▸ **Selected passage**:
Feb. 12th, 2005

rejectomorph: (hopper_summer_evening)
I have it on the very best authority (my back) that I have been sitting here too long. This is the result of the catching up I had to do after four days of avoiding Sluggo's chilly room (to prevent that cold from settling in.) Now, maybe I can get back to what passes for normal. Or maybe not. Comcast has decided to give me a free preview of HBO. I don't know how long it will last, but it's a chance to see some of those movies everybody was talking about a few months ago and which I wouldn't see for a couple of years yet otherwise. I could be almost in the pop culture loop for a change! Maybe I'll watch a few, and let the Slug get more rest. And maybe I'll get bored with them after the first few minutes and come back to the Internets. As time goes on, I find that fewer and fewer new movies are able to hold my attention. I don't know if this is because movies are getting worse, or because I'm developing Old Geezer Syndrome. It might be a bit of both. Ah, for the days of my youth, when Doug and Mary and Charlie captivated our imagination from the flickering screens of the old nickelodeons! No, wait. Those were the days of my dad's youth! Well, in that case- Ah, to have been born forty years sooner!

▸ **Provided information**:
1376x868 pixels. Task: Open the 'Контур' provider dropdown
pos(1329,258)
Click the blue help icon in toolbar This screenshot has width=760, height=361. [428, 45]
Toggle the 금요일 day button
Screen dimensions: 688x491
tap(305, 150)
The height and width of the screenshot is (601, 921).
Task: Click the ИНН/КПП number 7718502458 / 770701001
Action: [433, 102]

▸ **Problems and tasks**:
a) Please check each statement against the journal entry about the HBO preview. Answer yes or no, and quote the words that decide it: (i) The writer stayed out of Sluggo's room for four days. (ii) The writer knows how long the free HBO preview will last. (iii) The writer finds that more and more new movies hold their attention.
b) Carry on the journal entry about the HBO preview from the point where it ends.
The records aren't needed here.

▸ **Exercise answers**:
a)
(i) Yes: "after four days of avoiding Sluggo's chilly room"
(ii) No: "I don't know how long it will last"
(iii) No: "fewer and fewer new movies are able to hold my attention"

b)
Though, had I been born forty years sooner, I'd probably be dead by now, like so many of that generation whose famous members have been dropping like flies lately- Artie Shaw, Max Schmeling, and now Arthur Miller. The first Miller play I ever saw was The Crucible. Though it was only a college production, the performance was quite gripping. Later, I saw several other productions of his plays, and they have long been a mainstay of public television, where I have seen even more of them. It appears to me, a non-actor, as though it is difficult to do a Miller play badly. They have the ability to engage even amateur actors, and to pull the characters through them, as it were. I think it's because so many of Miller's characters are almost archetypes of ordinary people, so that it is easy for an actor to make that emotional connection which allows the character to come to life on the stage.

Many American playwrights of Miller's generation wrote about ordinary people, of course, but none of the others managed so consistently as Miller to get their characters exactly right and completely convincing as individuals. Their plays relied too much on setting and situation. That's partly why so many of them now seem dated. The characters are trapped in their own eras, and it is difficult for us to feel a connection to them. Miller's characters, though, occupy the same aesthetic universe as the figures in Edward Hopper's paintings. Regardless of their settings, they exist in the present moment. I suspect that they will exist in present moments for a long time to come.

Rain

Feb. 12th, 2005 10:59 pm
rejectomorph: (sutter_buttes_scene)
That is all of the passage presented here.